On the issue of small exporters, exports are zero-rated in relation to the UK, and they are not the principal topic of the legislation that we are discussing. The right hon. Member for Orkney and Shetland will be aware that there are measures coming from the EU in July, as I understand it, in relation to these matters that will to some extent—we wait to see the detail—mirror the facilitations that have been put in place, and they will hopefully support exporters from his constituency into the EU.
My hon. Friend the Member for North West Durham (Mr Holden) again raised the question about jobs and revenue. He will see that the tax information impact note does not expect there to be a significant material difference with regard to these issues, but there might, of course, have been some impact had we not put the facilitations in place and therefore these preserve the status quo, and rightly so.
I have already touched on some of the issues relating to the confusion over VAT that was raised by the hon. Member for Strangford). As he knows, in relation to imports, we have the Trader Support Service and, in relation to exports, there is comprehensive guidance available for anyone seeking to export.
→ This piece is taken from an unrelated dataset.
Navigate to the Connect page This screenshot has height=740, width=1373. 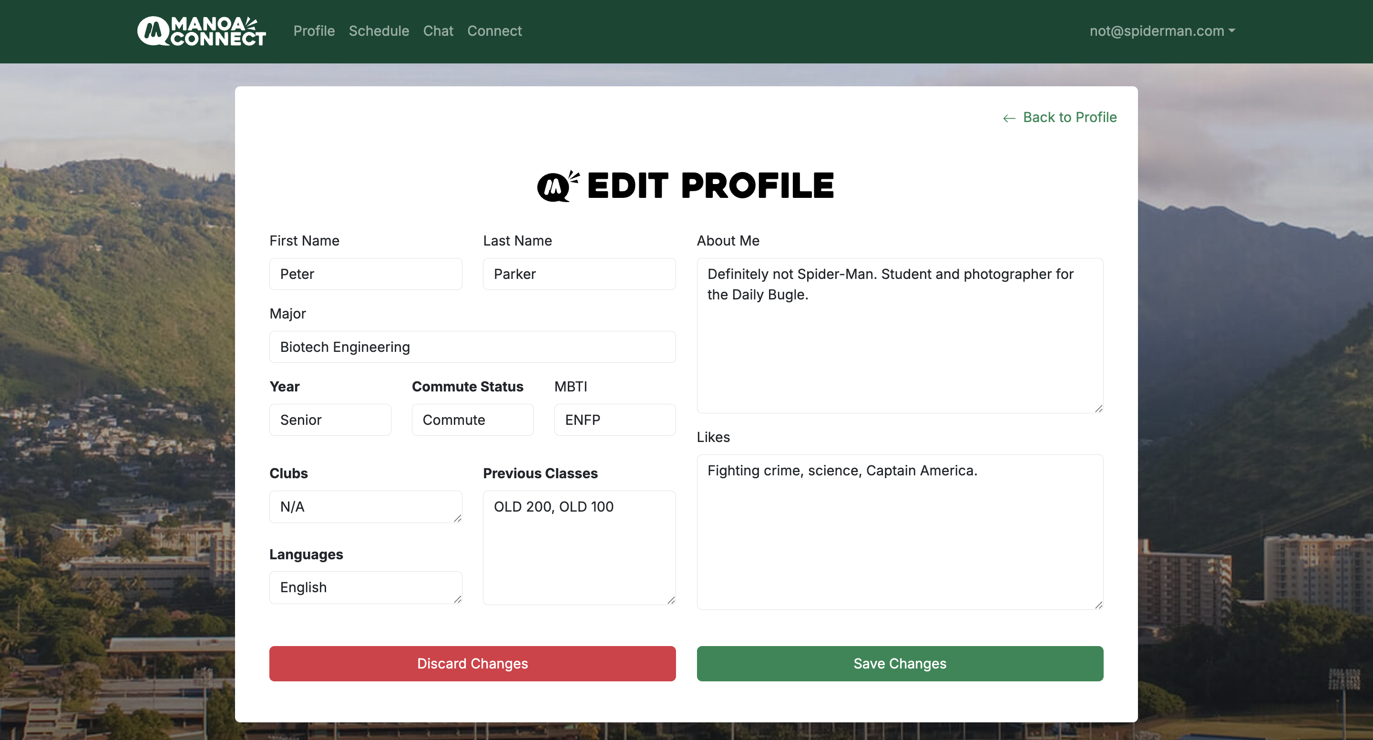point(494,31)
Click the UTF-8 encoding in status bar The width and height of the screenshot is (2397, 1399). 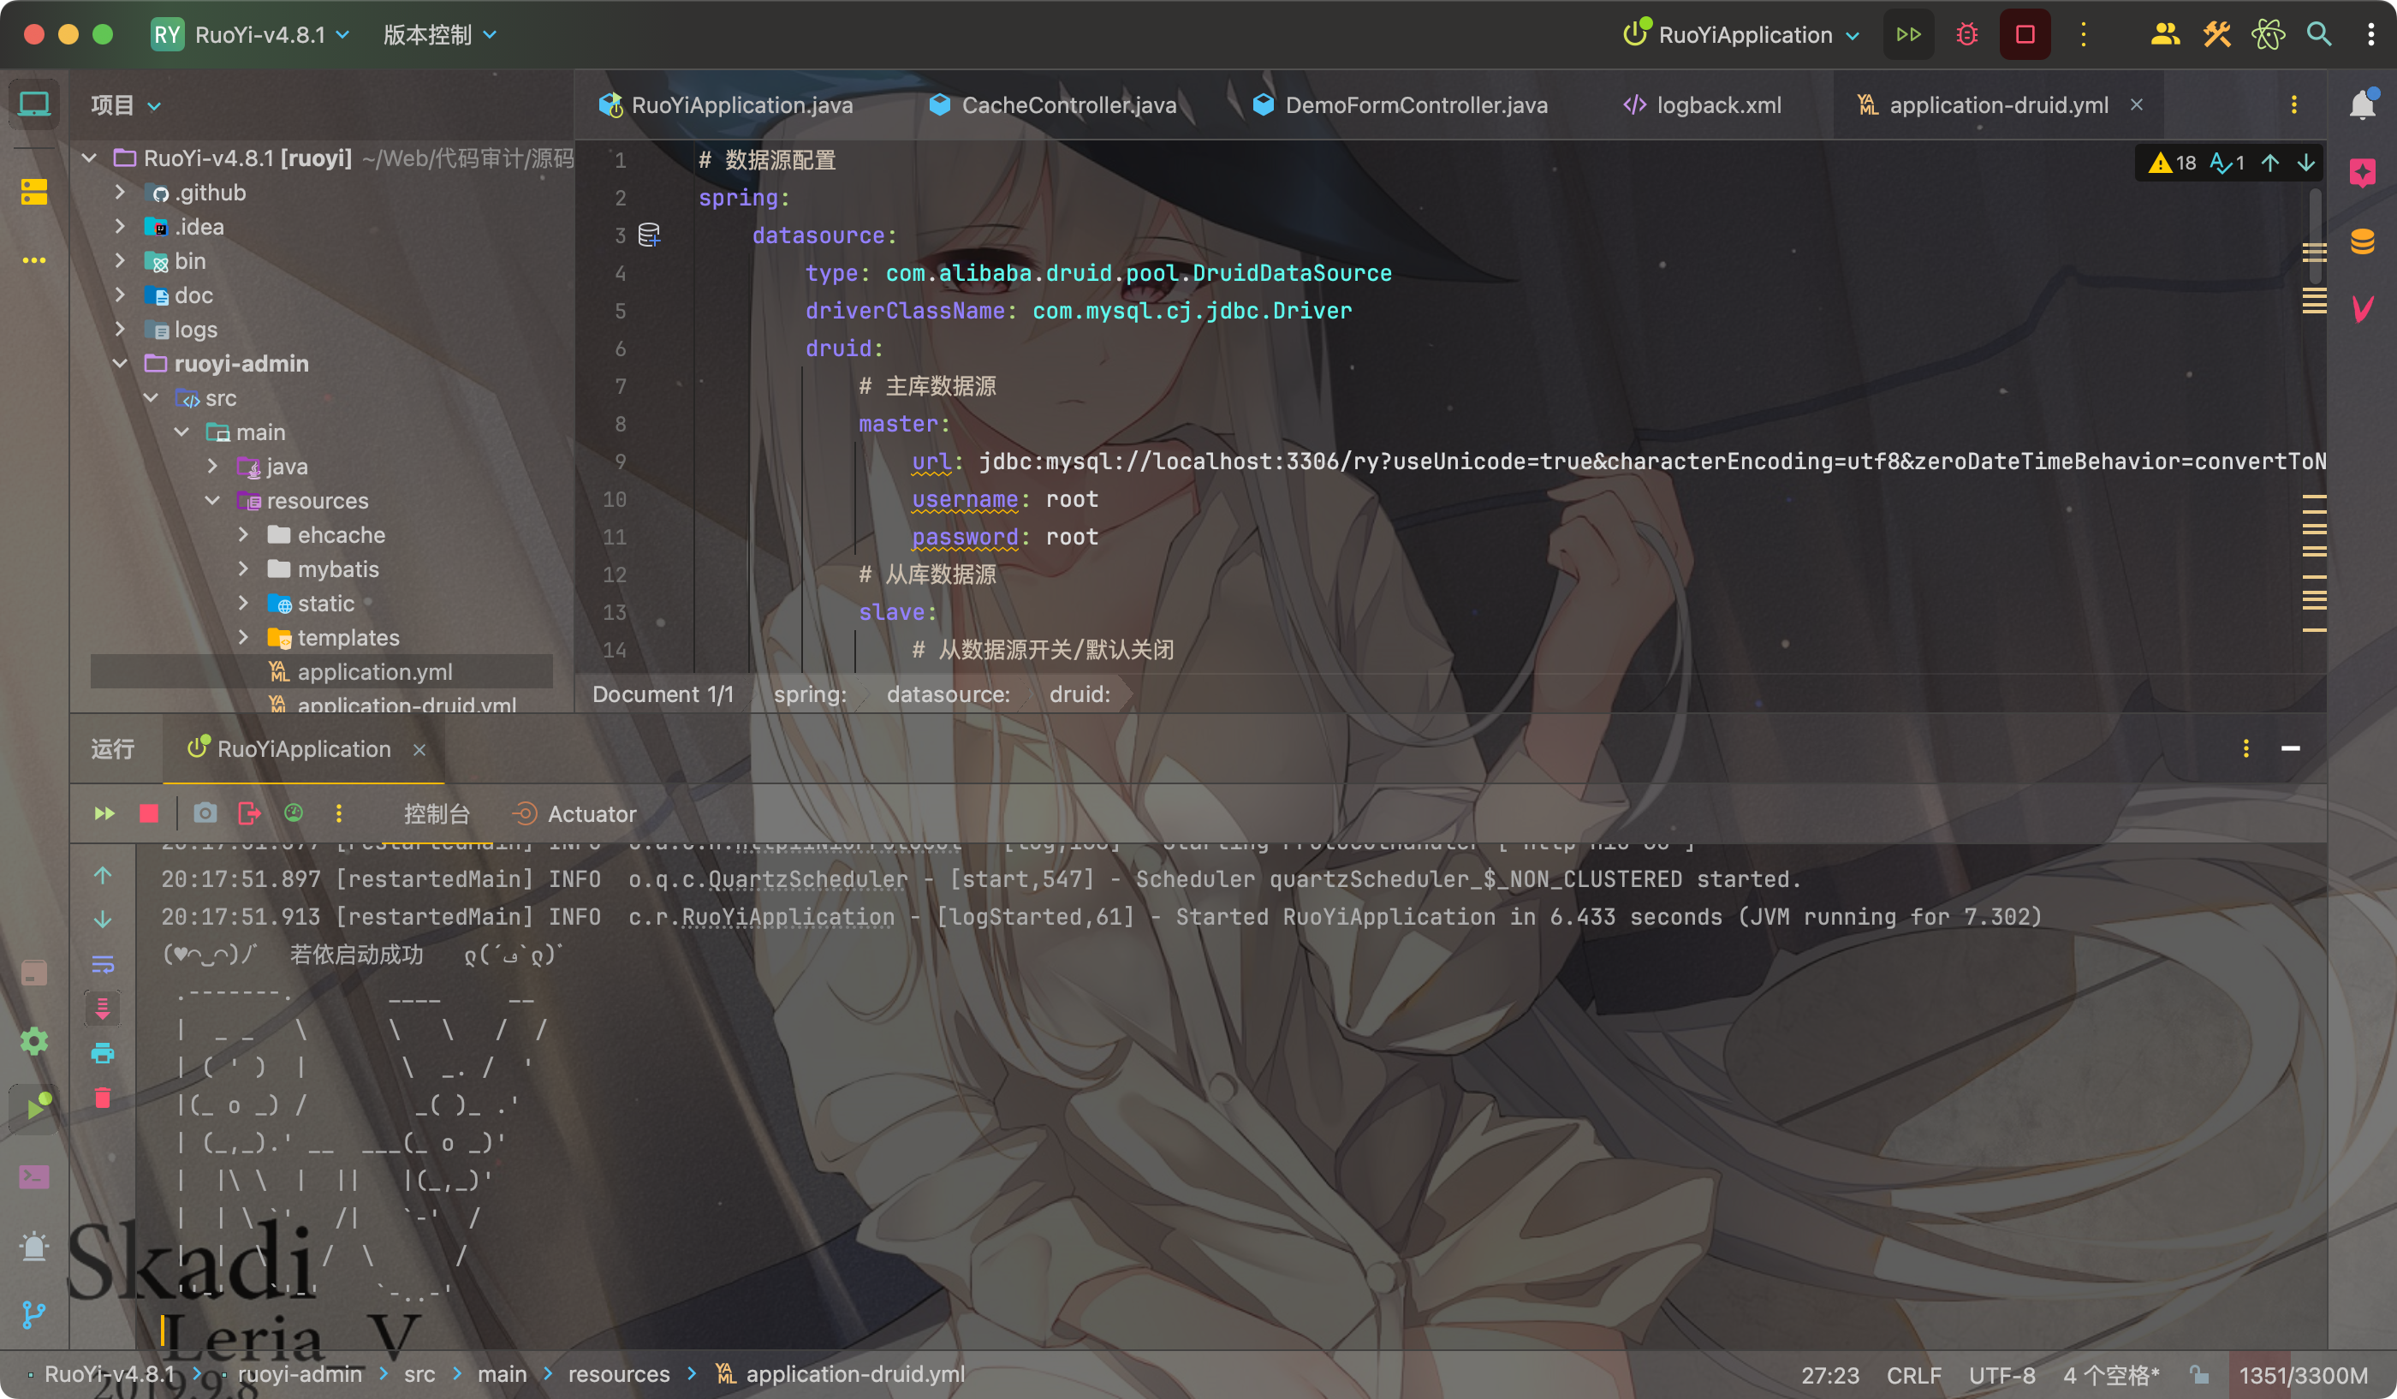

Question put and agreed to.
Resolved,
That the Value Added Tax (Miscellaneous Amendments to Acts of Parliament) (EU Exit) Regulations 2020 (S.I., 2020, No. 1312), dated 18 November 2020, a copy of which was laid before this House on 19 November, be approved.
Resolved,
That the Value Added Tax (Miscellaneous Amendments to the Value Added Tax Act 1994 and Revocation) (EU Exit) Regulations 2020 (S.I., 2020, No. 1544), dated 18 December 2020, a copy of which was laid before this House on 21 December, be approved.—(Jesse Norman.)